Wspomniany Ceronetti napisał w jednym z esejów: „Dzisiejszy Rynek ukrył w swoich pancernych podziemiach wszystko, co ludzkie, żeby za jakiś czas móc to odsprzedać po lichwiarskich cenach tym wszystkim, którzy będą tego bardzo spragnieni”. Cywilizacja przetrzebiła przyrodę, a teraz jej resztki stają się chodliwym i bardzo zyskownym produktem. To, co dla naszych pradziadków było jeśli nie najbliższym otoczeniem, to przynajmniej czymś stosunkowo powszednim, dla obecnego i przyszłych pokoleń jest i będzie luksusem.

Wśród ekologów dość powszechnie panuje przekonanie, że taka „komercjalizacja” przyrody jest szansą na jej ochronę. Większość obecnych wytworów człowieka można bez trudu powielić w dowolnej ilości, a zatem są one dostępne wszystkim, których na to stać. Natomiast przyroda jest jedna i niepowtarzalna. Nie wyprodukujemy drugich Tatr czy Bagien Biebrzańskich. Jeśli zatem chcemy się nimi cieszyć jako konsumenci – tak właśnie trzeba to nazwać! – piękna Natury, musimy je chronić. W pewnym sensie to faktycznie działa. Zbierane są ogromne kwoty na wykup i ochronę cennych terenów, rządy państw coraz częściej inwestują w długofalowe zyski z turystyki zamiast od ręki przerobić stare lasy na deski, a tereny podmokłe zasypać i przeznaczyć na parcele budowlane.

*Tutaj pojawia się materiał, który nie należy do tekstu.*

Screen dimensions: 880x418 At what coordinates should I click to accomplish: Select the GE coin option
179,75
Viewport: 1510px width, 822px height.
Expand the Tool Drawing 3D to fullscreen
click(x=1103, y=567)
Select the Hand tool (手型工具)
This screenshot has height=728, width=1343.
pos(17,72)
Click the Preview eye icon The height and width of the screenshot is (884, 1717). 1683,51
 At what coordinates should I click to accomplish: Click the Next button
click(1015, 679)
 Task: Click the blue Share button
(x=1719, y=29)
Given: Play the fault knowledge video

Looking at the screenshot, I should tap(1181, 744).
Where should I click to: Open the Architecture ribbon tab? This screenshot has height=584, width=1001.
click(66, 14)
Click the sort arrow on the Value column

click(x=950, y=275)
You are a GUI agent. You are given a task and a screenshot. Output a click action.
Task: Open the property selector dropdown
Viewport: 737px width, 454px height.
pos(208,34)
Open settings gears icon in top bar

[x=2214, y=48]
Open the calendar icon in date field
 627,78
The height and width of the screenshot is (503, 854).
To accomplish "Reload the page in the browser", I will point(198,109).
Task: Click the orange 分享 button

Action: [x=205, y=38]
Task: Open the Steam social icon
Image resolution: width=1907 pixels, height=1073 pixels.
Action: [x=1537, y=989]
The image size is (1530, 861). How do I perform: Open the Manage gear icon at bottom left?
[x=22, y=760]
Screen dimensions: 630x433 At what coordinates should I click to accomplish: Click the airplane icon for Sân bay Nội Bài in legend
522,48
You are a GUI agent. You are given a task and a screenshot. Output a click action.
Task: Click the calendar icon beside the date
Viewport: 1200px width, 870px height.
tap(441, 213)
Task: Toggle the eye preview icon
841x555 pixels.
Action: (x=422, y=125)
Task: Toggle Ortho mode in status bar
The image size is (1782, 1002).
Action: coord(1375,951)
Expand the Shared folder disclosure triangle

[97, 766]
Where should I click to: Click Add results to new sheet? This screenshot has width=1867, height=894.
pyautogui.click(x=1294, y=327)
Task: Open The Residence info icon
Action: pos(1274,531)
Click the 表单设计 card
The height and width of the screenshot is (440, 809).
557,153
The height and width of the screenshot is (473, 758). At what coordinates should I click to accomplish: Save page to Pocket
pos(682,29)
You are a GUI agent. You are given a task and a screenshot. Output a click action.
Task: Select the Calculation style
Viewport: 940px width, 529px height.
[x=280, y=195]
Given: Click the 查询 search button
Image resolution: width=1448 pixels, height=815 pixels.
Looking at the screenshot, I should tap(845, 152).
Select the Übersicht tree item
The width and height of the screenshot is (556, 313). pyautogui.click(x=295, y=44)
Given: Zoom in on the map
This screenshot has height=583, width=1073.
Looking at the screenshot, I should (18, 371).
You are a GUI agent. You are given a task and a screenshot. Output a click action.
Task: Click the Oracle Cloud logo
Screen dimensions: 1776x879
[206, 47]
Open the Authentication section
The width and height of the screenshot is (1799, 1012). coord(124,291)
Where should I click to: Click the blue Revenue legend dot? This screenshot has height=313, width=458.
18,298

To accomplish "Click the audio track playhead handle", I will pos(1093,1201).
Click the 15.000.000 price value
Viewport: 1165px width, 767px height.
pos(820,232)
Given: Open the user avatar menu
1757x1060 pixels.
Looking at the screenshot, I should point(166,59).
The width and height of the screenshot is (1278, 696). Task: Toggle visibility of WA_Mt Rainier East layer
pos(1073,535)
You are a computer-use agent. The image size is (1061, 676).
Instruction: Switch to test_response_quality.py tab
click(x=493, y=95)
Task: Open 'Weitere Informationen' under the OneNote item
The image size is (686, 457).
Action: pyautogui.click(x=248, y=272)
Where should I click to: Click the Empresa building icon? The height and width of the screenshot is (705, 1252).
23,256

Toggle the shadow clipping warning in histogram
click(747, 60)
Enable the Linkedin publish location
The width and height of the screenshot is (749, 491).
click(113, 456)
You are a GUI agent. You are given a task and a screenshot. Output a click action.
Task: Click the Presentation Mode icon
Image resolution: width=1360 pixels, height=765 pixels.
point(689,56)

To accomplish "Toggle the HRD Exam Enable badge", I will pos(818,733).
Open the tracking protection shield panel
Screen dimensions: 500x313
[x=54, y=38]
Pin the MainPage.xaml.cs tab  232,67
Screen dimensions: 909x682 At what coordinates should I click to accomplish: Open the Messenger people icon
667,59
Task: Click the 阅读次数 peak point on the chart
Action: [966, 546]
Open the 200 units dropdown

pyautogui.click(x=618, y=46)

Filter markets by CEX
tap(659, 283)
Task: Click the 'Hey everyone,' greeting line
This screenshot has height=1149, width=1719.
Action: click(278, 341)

Ale wątpię, by na dłuższą metę dało się pogodzić trwanie enklaw przyrody z presją jej – niszczycielskich w swej masie – miłośników. Albo przyroda będzie powszechna, co pozwoli na obcowanie z nią tym wszystkim, których dusza gna do lasu czy w góry, albo żadne zakazy, nakazy czy „święte prawo własności” nie uchronią jej ostatnich mateczników przed dewastacją. Dewastacją przez tych, którzy przyrodę kochają – i jednocześnie będą mieli na tyle grube portfele, by za tę miłość zapłacić, tym więcej, im mniej przyrody się ostanie.